La BCE comincia a parlare di Quantitative Easing, ma potrebbe non arrivare prima dell’inverno
Come da attese (ma non da speranze) la Banca centrale europea ha deciso nel corso della scorsa settimana di lasciare invariati i tassi di interesse nonostante l’inflazione abbia già deviato (al ribasso) rispetto alle previsioni più pessimistiche della BCE. Il motivo? Una Pasqua “in ritardo”, quindi hotel, trasporti e cibo meno cari per via dell’assenza di un’importante pezzo di domanda rispetto all’anno passato, quando la Pasqua capitò alla fine di marzo.
Per questo motivo Mario Draghi e gli analisti (soprattutto tedeschi) si attendono che l’inflazione di aprile registrerà un’infiammata che riporterà tutto in ordine. Salvo ovviamente nuove sorprese impreviste, per le quali (immaginiamo) si darà la colpa a un’invasione di cavallette.
L’unica novità è che Francoforte ha finalmente parlato di Quantitative Easing: Draghi ha aggiunto che nessuno si oppone a un suo utilizzo, solo che non c’è consenso ad utilizzare l’alleggerimento monetario adesso. È anche uscita una simulazione secondo la quale un QE da mille miliardi potrebbe alzare l’inflazione di uno 0,2-0,8 per cento (ovvero molto poco). Ma tutte queste sono chiacchiere, e lo rimarranno almeno fino a giugno.
L’obiettivo di Draghi è, come sempre, quello di attuare una politica monetaria usando quanto più è possibile le parole, evitando di passare ai fatti (forse perché manca consenso all’interno del consiglio dei governatori?). Il giochino, per ora, ha funzionato almeno sul cambio EURUSD, la cui forza avrebbe rosicchiato un mezzo punto di inflazione rendendo più economiche le importazioni, soprattutto di greggio. L’euro ha mancato, per ora il cambio di decimale e si è riportato nella banda fra 1,33 e 1,38 in cui è rimasto per un lungo periodo di tempo. Resta però il pericolo che riparta, poiché il mercato vorrà ovviamente andare a vedere il bluff di Draghi.

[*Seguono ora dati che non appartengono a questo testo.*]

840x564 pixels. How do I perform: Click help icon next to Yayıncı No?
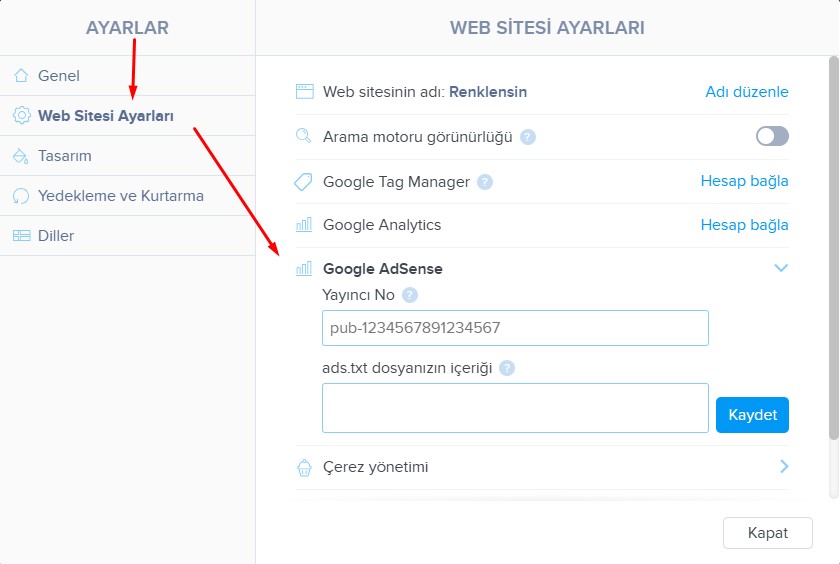point(410,295)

Per tutte queste ragioni si attende una mossa della BCE non prima del meeting di giugno: se hanno ragione gli analisti e l’inflazione ad aprile rialzerà la testa, il QE verrà di nuovo messo nel cassetto in cui stava, per cui bisognerà attendere i dati sull’inflazione di maggio per verificare se siamo di fronte ad un inizio di inversione di tendenza (come tutti, almeno a Francoforte e dintorni, sembrano credere) o se sarà necessario ricominciare a pensare a quel QE per via di nuovi dati deludenti.
Va comunque considerato che questo QE è ancora un esempio di nulla: non si conosce la sua magnitudine, né il modo di operare, né se acquisterà titoli pubblici o titoli privati. Maggiormente probabile il secondo caso, per non far storcere il naso ai tedeschi, ma in quel caso Francoforte preferirà aspettare i risultati dell’Asset Quality Review prima di mettersi a comprare, per cui non si parlerebbe di alleggerimenti monetari prima del prossimo inverno.
A meno che, ovviamente, l’Eurozona non si infilerà nella sua situazione preferita: quella disperata. Allora forse qualcosa si muoverà nella direzione giusta, sempre sperando che non sia già troppo tardi.
Agenda macroeconomica relativamente scarna questa settimana: mercoledì verranno rese note al mercato le minute relative all’ultimo meeting del Comitato di politica monetaria della Federal Reserve. Giovedì verrà pubblicato il dato sulla produzione industriale italiana, attesa in contrazione dei due decimi di punto su base mensile e in rallentamento su base annua, con una crescita dello 0,7 per cento. La Banca centrale europea, poi, pubblicherà il suo bollettino mensile in cui spiegherà più nel dettaglio i motivi delle ultime decisioni in politica monetaria. Negli Stati Uniti le richieste di nuovi sussidi di disoccupazione sono ancora una volta attese intorno alle 320 mila unità.
Venerdì si attende l’inflazione cinese che dovrebbe registrare una decrescita su base mensile e un’accelerazione su base annua: quest’ultimo tasso dovrebbe passare dal 2 al 2,5 per cento. L’inflazione in Germania dovrebbe essere confermata all’uno per cento tendenziale.